President Donald Trump issued an executive order Wednesday apparently aimed at banning equipment from Chinese telecommunications giant Huawei from U.S. networks.

It declares a national economic emergency that empowers the government to ban the technology of "foreign adversaries" deemed to pose a national security threat. It does not name specific countries or companies and gives the Department of Commerce 150 days to come up with regulations.

The order addresses U.S. government concerns that equipment from Chinese suppliers could pose an espionage threat to U.S. internet and telecommunications infrastructure. Huawei, the world's biggest supplier of network gear, has been deemed a danger in U.S. national security circles for the better part of a decade. Intelligence officials say Chinese economic espionage and trade secret theft is rampant.

U.S. officials have presented no evidence, however, of any Huawei equipment in the U.S. or elsewhere being compromised by backdoors installed by the manufacturer to facilitate espionage by Beijing. Huawei vehemently denies involvement in Chinese spying.

Washington and Beijing are currently locked in a trade war that partly reflects a struggle for global economic and technological dominance.

In a statement, Federal Communications Commission Chairman Ajit Pai called the executive order "a significant step toward securing America's networks."

"It signals to U.S. friends and allies how far Washington is willing to go to block Huawei," said Adam Segal, cybersecurity director at the Council on Foreign Relations. Many in Europe have resisted a fierce U.S. diplomatic campaign to institute a wholesale ban on the Chinese company's equipment in their next-generation 5G wireless networks.

The order's existence in draft form was first reported by The Washington Post last June. Segal said that with U.S.-China trade talks at a standstill, the White House "felt the time had finally come to pull the trigger."

It is a "low cost signal of resolve from the Trump administration," Segal said, noting that there is little at stake economically.

All major U.S. wireless carriers and internet providers had already sworn off Chinese-made equipment after a 2012 report by the House Intelligence Committee said Huawei and ZTE, China's No. 2 telecoms equipment company, should be excluded as enablers of Beijing-directed espionage. Last year, Trump signed a bill that barred the U.S. government and its contractors from using equipment from the Chinese suppliers.

Only about 2 percent of telecom equipment purchased by North American carriers was Huawei-made in 2017. The domestic economic impact will be restricted mostly to small rural carriers for whom Huawei equipment in particular has been attractive due to its lower costs. That could make it more difficult to expand access to speedy internet in rural areas.

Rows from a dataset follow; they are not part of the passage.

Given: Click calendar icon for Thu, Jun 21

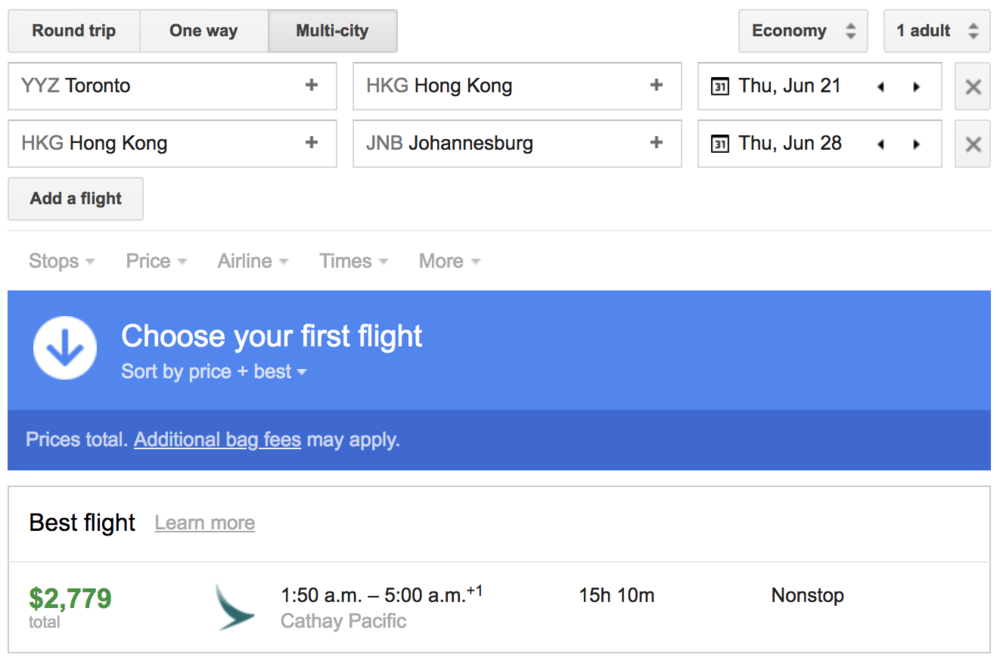Looking at the screenshot, I should pos(720,87).
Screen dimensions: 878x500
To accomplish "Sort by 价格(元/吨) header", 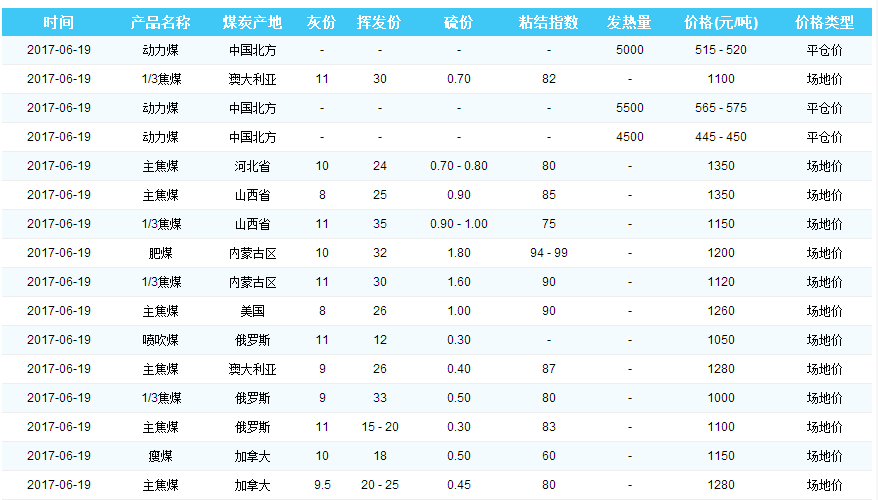I will 720,22.
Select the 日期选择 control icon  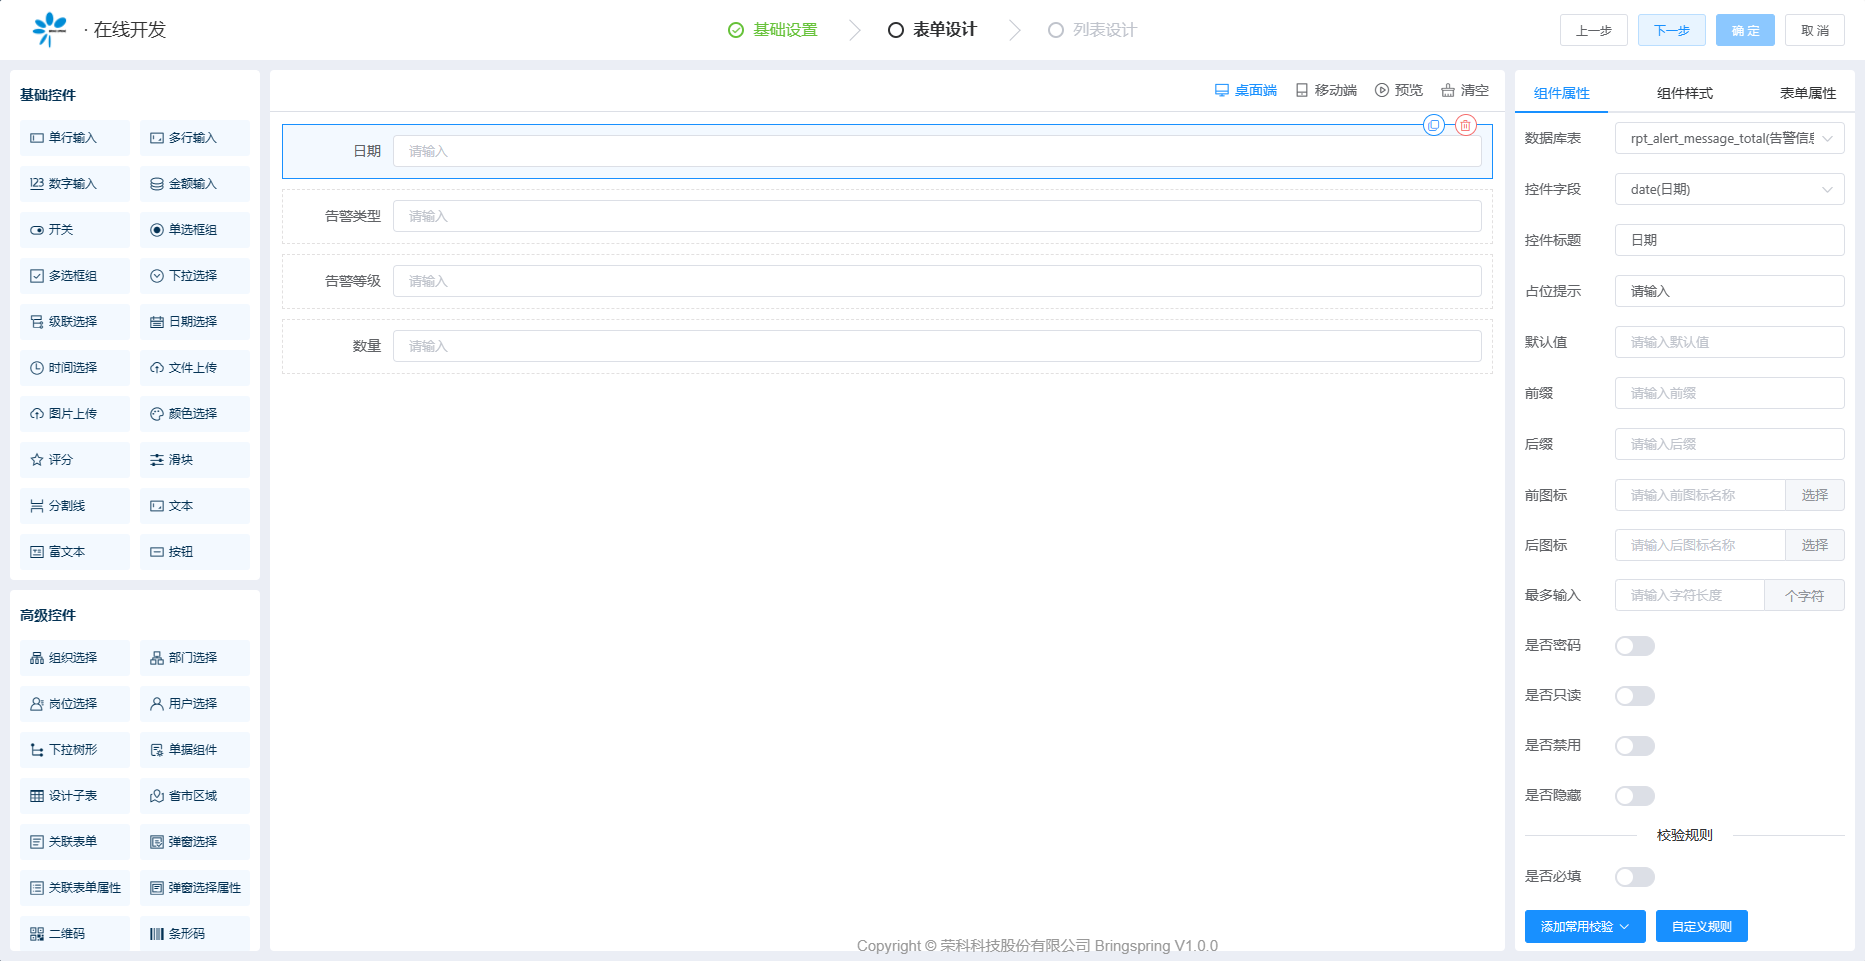coord(157,322)
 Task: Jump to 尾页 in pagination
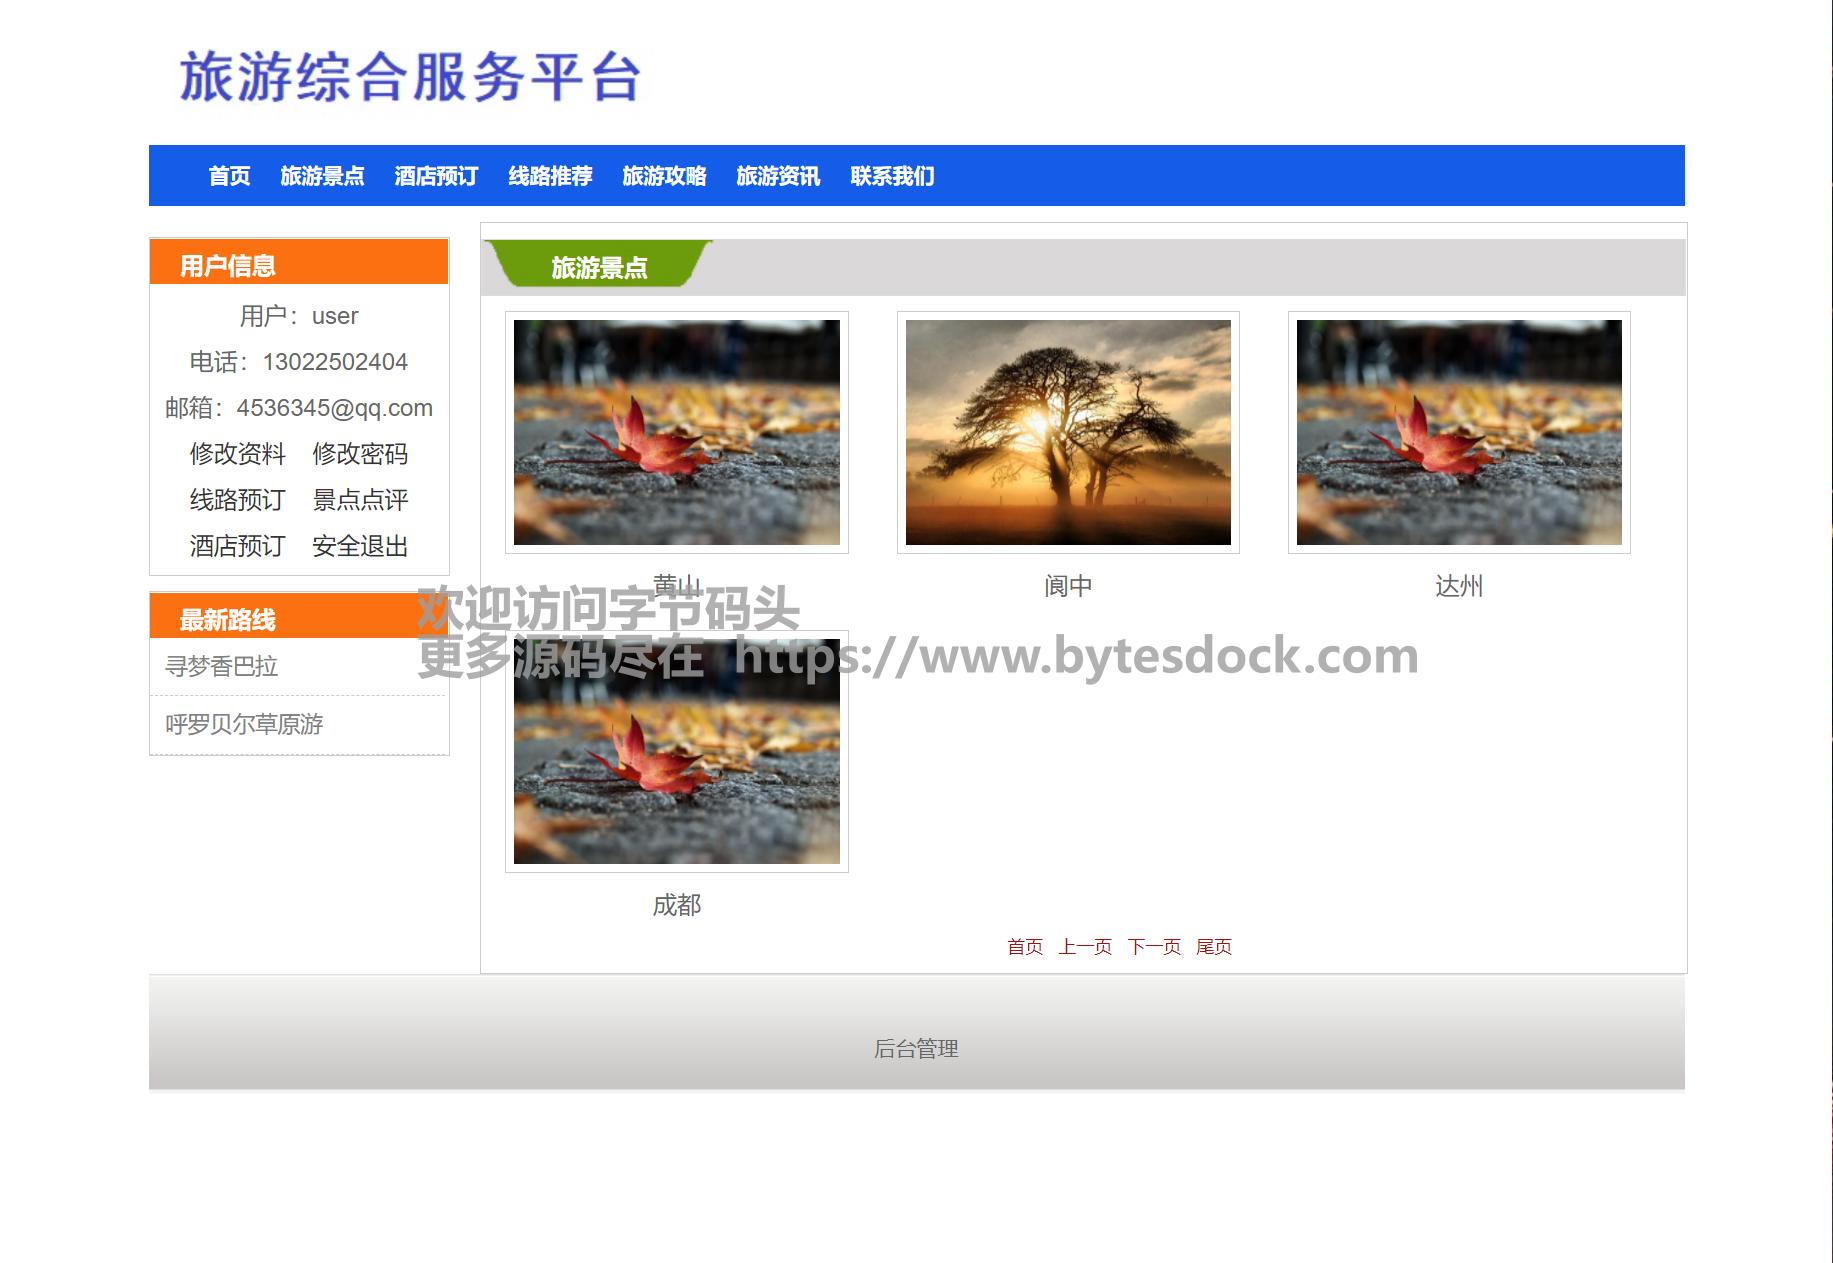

Blair Levin, an adviser to research firm New Street Research and a former FCC official, said the order is likely to widen the digital divide.

Roger Entner, founder of telecom research firm Recon Analytics, tweeted: "Banning Huawei in the U.S. has the FCC in a conundrum: Low cost Huawei equipment helps to build out broadband in rural America faster." He wondered if the FCC would subsidize small rural carriers.

Requests for comment from Huawei and a group representing small carriers, the Competitive Carriers Association, were not immediately returned. Administration officials told reporters they will welcome comments from the telecommunications industry as regulations are set.

They did not say whether subsidies would be considered.

Early this year, the Justice Department unsealed criminal charges against Huawei, a top company executive and several subsidiaries, alleging the company stole trade secrets, misled banks about its business and violated U.S. sanctions on Iran. The sweeping indictments accused the company of using extreme efforts to steal trade secrets from American businesses — including trying to take a piece of a robot from a T-Mobile lab.

The executive charged is Huawei's chief financial officer, Meng Wanzhou, who is also the daughter of the company's founder. She was arrested in Canada last December. The U.S. is seeking to extradite her.